Bernard weaves a tale of real and fictional characters set during the rise and fall of ragtime music in the U.S., between 1895 and 1929. The two central figures are the author’s husband’s grandfather, pianist Mike Bernard, and Mike’s first wife. Little is known about May Convery, so the author creates a fictional life for her.
May, a wealthy young New Yorker, falls in love with Mike after her family hires him to be her piano teacher. But May’s society suitor Teddy threatens Mike and he loses his job. After learning how to play ragtime from genre pioneer Ben Harney, Mike is hired as musical director for the impresario Tony Pastor. May runs off to marry Mike, but Teddy and May’s father catch up with her. During the confrontation, Mike’s actions convince May that he never really loved her, so she leaves him to marry Teddy.

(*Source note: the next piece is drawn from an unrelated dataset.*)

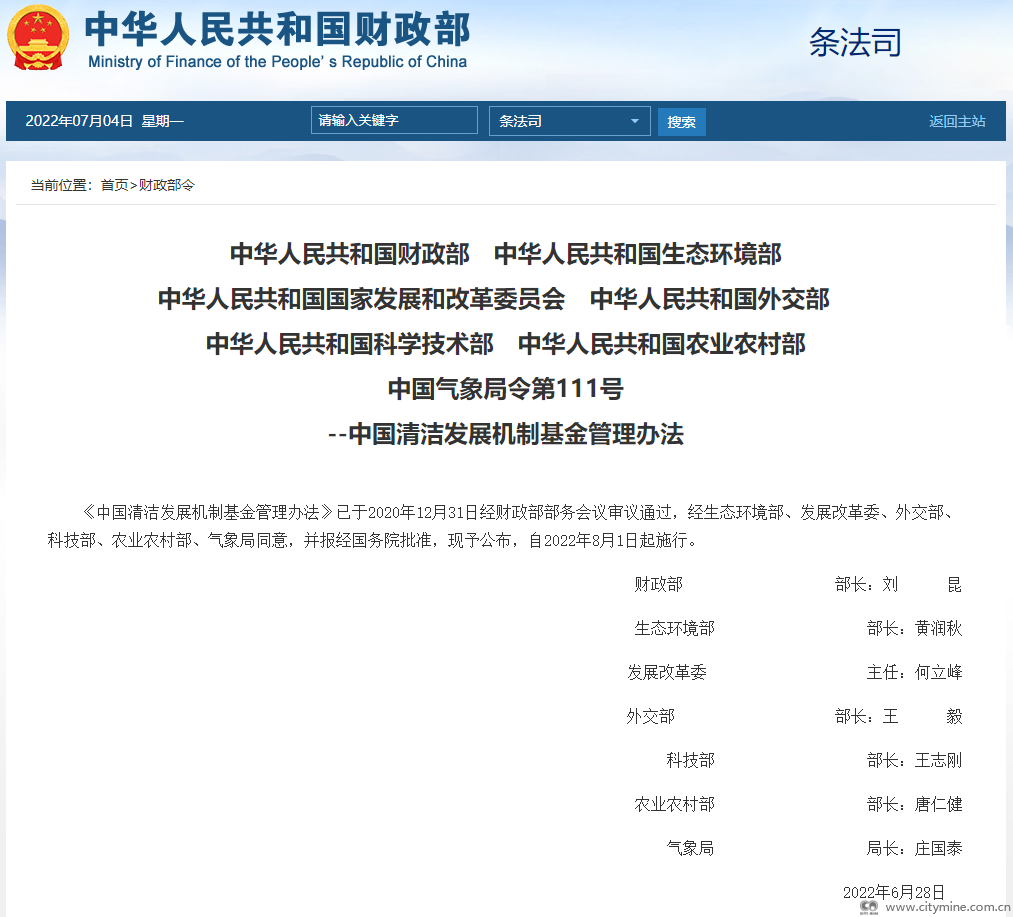
Task: Expand the 条法司 search scope selector
Action: [x=568, y=121]
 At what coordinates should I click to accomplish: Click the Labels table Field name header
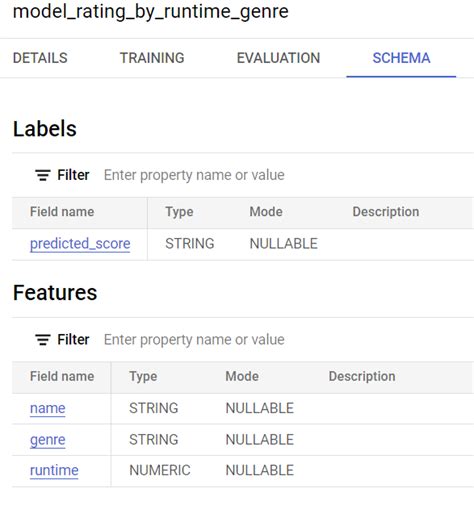coord(62,212)
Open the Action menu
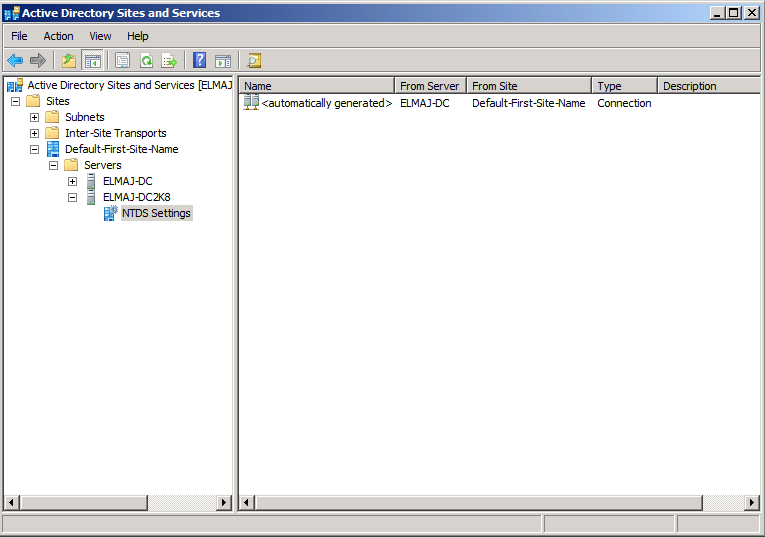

Mike wins a contest that proclaims him the “Ragtime King of the World,” and parlays that into celebrity. May despises Mike and won’t tell him that her oldest child is actually his. She finds distraction in writing poetry and as an activist in the women’s suffrage movement. By 1912, there are hints that the musical scene is evolving: ragtime is on the way out and jazz in. The characters must all cope with a fast-changing world.
Historical African-American ragtime musicians, such as Will Marion Cook, J. Rosamond Johnson, and Abbie Mitchell, appear as minor characters. Their plight of struggling for recognition in mainstream white America is touched upon in several passages. Mike is something of a cad; May is an easier character to like. I learned some things about the early music business and enjoyed the story, though it doesn’t surpass Doctorow’s Ragtime as a portrait of the era.